Admissions of liability made in personal injury cases are generally binding and only rarely will defendants be permitted to go back on such concessions. The High Court made that point in the case of a young man who claimed to have suffered injury due to a local authority’s failure to place him for adoption as a baby.
The man launched a damages claim against the council on the basis that it should have removed him from the care of his mother and her foster parents before he was a month old and arranged his adoption. The council admitted liability in letters from its solicitors and formally in its defence to the claim. About seven years later, however, a judge upheld the council’s application to withdraw that admission and to mount a full defence to the claim.
Ruling on the man’s challenge to that outcome, the Court noted that the council had its change of heart following a Supreme Court decision which changed the law. In the light of that ruling the council argued, amongst other things, that it owed no duty of care to protect the man from harm caused by third parties.
In upholding the man’s appeal, the Court found that the judge was in no position to assess the extent to which his case was prejudiced by the council’s late withdrawal of its admission of liability. But for the delay of several years in assessing the man’s compensation – which was of the council’s own making – the case would have been done and dusted prior to the change in the law.
The council was entitled to consider its proper and legitimate interests in seeking to withdraw its admission.
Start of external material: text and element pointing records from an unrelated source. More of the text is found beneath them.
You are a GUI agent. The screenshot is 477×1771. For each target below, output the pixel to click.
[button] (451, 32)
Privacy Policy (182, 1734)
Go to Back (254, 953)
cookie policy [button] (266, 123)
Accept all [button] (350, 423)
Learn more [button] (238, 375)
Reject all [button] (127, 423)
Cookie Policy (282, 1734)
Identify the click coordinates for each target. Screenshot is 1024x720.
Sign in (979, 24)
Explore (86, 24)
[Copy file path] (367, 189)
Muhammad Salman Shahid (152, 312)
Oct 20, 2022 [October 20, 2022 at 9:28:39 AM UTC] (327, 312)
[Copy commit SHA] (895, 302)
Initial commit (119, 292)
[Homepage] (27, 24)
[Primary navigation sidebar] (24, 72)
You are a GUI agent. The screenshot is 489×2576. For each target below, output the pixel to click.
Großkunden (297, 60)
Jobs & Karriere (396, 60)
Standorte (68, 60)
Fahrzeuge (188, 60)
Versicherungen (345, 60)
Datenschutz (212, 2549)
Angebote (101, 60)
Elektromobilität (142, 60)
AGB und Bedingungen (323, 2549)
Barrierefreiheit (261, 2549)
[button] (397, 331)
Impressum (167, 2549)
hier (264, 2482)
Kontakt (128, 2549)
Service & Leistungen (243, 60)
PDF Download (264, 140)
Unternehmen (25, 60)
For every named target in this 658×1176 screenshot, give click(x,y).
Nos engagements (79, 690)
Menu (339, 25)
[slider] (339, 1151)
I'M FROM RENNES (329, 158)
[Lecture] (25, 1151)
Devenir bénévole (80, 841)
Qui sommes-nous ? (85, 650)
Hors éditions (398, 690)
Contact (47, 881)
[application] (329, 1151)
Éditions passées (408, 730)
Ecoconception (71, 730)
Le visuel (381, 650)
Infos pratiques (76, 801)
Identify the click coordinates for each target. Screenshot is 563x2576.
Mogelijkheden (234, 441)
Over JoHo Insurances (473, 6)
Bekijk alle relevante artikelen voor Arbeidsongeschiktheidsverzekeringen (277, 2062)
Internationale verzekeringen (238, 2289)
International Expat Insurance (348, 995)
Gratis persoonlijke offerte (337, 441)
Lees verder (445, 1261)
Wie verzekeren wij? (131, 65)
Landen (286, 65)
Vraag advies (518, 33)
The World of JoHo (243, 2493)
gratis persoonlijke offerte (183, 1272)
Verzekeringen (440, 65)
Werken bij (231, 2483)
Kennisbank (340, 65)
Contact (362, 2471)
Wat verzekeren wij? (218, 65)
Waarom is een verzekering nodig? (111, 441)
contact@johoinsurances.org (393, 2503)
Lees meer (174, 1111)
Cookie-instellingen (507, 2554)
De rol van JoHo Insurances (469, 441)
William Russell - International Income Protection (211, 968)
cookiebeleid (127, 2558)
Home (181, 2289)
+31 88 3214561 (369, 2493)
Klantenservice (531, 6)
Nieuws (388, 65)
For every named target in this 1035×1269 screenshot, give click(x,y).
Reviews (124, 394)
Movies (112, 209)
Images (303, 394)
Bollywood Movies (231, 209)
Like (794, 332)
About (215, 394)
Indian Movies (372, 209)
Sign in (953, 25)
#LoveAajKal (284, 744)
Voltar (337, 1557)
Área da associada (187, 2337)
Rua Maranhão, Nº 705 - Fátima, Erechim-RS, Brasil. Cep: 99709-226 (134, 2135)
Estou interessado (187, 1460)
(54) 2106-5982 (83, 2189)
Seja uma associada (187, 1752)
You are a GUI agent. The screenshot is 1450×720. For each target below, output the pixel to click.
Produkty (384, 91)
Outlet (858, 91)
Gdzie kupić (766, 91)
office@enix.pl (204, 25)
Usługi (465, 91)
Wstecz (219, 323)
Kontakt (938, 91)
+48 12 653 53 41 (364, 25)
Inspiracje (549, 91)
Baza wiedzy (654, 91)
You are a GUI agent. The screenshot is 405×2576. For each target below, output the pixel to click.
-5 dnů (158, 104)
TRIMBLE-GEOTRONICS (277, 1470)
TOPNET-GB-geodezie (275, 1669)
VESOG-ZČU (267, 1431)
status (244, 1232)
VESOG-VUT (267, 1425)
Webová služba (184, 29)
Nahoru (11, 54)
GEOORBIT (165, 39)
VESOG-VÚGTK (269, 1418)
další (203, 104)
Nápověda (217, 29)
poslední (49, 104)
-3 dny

However, on the facts of the case, the Court found that it had behaved improperly in doing so. Its proposed amended defence to the claim gave no apparent consideration to the interests of the man, who had been in its long-term care. It also showed no apparent recognition of the difficult position in which it had placed him.
The Court concluded that the council could not properly go back on its admission of liability merely because the law had changed. The council’s application to withdraw its admission and amend its defence was dismissed and judgment was entered in the man’s favour. In the absence of agreement, the amount of his compensation would be assessed at a further hearing.